嵯峨愁二郎が「人斬り刻舟」という剣の達人ということが後にわかるのですが、その時点でまず、るろうに剣心の「人斬り抜刀斎」と被りました。ってことはこのまま剣も抜かずに柄で戦っていくのかな、と冷めた気持ちになったんですよね。侍ドラマなんだからバッサリいってくれよ、バッサリと――という残念感。
この二つの要因が、私が一旦、第一話で視聴を止めた理由でした。だけど、評価が異常に高いことを知りましたね。あれ、これもしかして第二話から面白くなるのかなって、なんとなく第二話を視聴したのですが――……
面白くなってきましたっ!!
嵯峨愁二郎だけの視点ではなく、蟲毒を運営する主催者側と大久保利通率いる新政府側の視点も入ってきて、日本の社会・制度の大転換である明治維新の臨場感がたまらなく心地いい。この時点で世界観が急激に強固になり、単なるデスゲームものから完全に脱却。ちょっと目が離せなくなってきたところで、今作の絶対悪である伊藤英明演じる貫地谷《かんじや》無骨《ぶこつ》VS玉木宏演じる菊臣《きくおみ》右京《うきょう》の一本勝負がっ!
明治維新の荒波に名誉も財産も持っていかれた菊臣右京の悲しきバックグラウンドが、その美貌も相まってもの悲しさを誘いましたね。

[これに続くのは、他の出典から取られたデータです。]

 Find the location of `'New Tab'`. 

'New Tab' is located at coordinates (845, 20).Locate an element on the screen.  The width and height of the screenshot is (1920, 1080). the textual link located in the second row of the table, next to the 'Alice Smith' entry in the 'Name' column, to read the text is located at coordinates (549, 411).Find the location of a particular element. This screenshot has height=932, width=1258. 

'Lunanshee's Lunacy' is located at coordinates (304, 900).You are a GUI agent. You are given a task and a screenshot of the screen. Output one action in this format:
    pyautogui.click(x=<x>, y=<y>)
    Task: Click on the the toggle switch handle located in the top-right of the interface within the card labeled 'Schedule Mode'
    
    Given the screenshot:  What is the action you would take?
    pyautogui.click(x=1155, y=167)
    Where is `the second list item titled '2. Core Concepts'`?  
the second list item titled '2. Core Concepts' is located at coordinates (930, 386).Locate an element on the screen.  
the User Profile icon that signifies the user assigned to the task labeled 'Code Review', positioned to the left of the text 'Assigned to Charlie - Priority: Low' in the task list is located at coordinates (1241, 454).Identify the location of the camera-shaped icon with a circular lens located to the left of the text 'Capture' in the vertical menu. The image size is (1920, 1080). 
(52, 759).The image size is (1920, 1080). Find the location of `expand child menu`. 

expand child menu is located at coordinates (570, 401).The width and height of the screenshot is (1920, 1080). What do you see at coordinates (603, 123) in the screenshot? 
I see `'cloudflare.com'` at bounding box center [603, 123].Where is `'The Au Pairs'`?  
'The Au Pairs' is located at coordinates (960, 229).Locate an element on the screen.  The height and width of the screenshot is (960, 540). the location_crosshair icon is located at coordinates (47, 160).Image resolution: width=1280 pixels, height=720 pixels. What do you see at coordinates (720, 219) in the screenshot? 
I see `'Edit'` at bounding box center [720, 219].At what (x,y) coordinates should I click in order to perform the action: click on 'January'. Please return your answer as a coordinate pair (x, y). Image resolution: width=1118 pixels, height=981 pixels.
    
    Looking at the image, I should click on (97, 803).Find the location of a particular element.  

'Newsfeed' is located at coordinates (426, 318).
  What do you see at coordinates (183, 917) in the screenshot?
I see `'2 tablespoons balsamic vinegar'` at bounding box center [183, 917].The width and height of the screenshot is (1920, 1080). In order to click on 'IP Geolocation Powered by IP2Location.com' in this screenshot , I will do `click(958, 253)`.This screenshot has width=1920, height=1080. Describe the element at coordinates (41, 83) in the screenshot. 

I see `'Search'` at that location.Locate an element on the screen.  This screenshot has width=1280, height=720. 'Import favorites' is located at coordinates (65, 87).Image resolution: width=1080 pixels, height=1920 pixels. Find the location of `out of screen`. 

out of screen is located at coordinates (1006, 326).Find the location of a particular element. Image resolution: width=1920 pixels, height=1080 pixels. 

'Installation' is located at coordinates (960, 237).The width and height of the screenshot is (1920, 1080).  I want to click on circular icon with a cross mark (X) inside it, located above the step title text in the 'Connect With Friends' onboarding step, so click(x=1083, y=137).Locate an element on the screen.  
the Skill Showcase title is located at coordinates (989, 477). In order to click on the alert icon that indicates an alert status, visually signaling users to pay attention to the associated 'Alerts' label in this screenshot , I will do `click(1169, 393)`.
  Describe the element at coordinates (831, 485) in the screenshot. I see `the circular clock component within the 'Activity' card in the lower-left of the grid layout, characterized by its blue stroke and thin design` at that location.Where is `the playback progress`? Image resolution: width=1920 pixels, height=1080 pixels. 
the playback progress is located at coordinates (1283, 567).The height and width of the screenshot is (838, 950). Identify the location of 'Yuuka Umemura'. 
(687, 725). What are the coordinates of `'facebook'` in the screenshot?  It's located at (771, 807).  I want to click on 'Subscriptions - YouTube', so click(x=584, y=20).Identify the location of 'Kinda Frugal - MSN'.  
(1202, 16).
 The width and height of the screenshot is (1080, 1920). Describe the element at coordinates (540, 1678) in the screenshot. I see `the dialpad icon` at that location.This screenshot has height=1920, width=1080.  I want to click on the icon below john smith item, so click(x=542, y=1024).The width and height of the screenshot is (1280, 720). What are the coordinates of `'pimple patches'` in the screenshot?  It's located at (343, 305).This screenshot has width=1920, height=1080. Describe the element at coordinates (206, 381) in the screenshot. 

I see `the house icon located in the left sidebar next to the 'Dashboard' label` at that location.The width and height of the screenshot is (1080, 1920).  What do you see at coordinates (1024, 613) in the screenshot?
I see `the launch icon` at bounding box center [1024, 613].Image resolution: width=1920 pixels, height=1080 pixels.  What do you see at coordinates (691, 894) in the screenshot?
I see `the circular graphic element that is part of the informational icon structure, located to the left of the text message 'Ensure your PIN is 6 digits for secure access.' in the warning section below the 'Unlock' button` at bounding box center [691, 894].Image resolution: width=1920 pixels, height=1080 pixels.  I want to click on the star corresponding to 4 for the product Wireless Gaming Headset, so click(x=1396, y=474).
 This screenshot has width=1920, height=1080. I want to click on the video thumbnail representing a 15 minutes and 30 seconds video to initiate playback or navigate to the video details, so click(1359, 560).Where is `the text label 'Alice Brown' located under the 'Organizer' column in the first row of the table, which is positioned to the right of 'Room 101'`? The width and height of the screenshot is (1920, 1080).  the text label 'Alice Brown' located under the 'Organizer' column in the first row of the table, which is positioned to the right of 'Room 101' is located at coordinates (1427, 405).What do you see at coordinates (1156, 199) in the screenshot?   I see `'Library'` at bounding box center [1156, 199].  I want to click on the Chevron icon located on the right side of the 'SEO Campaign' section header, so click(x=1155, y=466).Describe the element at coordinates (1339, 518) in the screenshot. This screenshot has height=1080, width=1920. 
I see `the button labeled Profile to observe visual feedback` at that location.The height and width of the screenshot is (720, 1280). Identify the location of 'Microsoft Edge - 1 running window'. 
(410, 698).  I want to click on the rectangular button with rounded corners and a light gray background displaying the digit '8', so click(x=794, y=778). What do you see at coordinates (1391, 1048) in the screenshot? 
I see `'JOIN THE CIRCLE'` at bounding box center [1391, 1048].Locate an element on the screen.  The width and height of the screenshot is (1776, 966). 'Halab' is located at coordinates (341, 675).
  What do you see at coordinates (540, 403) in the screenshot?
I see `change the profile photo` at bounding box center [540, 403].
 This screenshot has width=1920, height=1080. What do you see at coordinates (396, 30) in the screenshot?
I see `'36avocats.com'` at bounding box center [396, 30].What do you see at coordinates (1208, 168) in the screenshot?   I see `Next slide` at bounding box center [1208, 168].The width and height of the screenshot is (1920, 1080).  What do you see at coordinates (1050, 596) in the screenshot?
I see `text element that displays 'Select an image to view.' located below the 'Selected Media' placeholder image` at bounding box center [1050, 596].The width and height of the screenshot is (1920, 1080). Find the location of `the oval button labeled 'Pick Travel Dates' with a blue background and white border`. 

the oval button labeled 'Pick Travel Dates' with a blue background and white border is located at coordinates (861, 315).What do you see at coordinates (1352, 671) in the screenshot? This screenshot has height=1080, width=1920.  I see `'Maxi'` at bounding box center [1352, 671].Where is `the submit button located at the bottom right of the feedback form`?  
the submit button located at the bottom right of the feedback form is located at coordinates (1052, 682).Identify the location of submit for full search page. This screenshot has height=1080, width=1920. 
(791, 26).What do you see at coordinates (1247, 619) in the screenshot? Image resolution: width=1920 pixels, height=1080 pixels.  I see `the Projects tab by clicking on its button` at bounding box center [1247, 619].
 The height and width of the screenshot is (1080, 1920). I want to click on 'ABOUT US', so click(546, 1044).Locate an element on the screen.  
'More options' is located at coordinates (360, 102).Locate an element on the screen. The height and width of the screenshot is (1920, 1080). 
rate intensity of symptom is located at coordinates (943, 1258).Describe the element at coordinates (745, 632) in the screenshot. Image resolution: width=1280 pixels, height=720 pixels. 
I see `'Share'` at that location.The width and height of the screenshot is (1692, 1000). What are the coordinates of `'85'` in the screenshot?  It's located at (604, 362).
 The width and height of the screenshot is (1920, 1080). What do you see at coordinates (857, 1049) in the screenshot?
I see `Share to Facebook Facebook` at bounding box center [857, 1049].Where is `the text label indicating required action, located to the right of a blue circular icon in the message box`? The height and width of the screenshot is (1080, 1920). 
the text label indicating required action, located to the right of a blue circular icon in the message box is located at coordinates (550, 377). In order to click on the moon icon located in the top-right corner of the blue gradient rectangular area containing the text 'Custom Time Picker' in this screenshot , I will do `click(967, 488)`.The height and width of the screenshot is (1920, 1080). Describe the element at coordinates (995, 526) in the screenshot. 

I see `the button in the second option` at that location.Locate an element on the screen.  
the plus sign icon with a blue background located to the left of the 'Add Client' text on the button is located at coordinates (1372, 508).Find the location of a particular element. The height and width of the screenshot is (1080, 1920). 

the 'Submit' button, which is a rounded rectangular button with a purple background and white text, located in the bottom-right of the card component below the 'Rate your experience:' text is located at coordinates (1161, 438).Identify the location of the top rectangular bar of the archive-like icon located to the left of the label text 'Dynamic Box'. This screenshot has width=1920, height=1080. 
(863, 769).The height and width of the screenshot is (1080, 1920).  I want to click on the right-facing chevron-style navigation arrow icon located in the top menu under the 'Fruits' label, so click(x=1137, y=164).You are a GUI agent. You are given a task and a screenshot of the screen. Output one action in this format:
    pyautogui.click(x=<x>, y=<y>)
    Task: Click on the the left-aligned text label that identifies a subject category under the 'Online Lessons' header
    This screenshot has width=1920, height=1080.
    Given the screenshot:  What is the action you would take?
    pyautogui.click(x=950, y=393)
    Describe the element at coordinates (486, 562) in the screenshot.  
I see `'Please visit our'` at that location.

めちゃくちゃ応援したくなりますっ。バトルの結果は敢えていいませんが、貫地谷無骨は第六話まで生き残ります(笑
面白くなってきた。うん、面白くなってきた。でも結局、嵯峨愁二郎は剣を抜かぬまま。私の最大の懸念事項はそこで、殺さずの剣客は剣心だけでいいんだけどなぁ、と観ていたのですが――。
「ふざけんな……お前達はそんなに偉いのか。無用となった武士になら何をしてもいいと思っているのかッ」
ん?
あれ?
嵯峨愁二郎の手の震えが止まり、次の瞬間。
バッサリ、いったああああああああああっ!!
嵯峨愁二郎、《《覚醒》》。
高速首ちょんぱからの無双で全、10人ほどの警察官を一気に斬り殺すこのシーンはすでに50回は観ているほど、お気に入りのシーンです。この嵯峨愁二郎の覚醒から、物語は中だるみすることなく貫地谷無骨との文字通り熱すぎるバトルまで突き進んでいきます。
『人斬り刻舟VS乱切り無骨』の斬り合いはおそらく後世に語り継がれるであろう、最高のシーンだと思います。私みたいに、もしかしたら第一話で脱落しそうな方もいらっしゃるかもしれませんが、ぜひぜひ最後まで観ていただきたい作品です。
いやぁ、やっぱり日本人には侍が似合いますね!!
ちなみに、ヒロイン役の藤崎ゆみあさんが、前髪ぱっつんなこともあって何度も若い頃の持田香織に見えたの私だけ??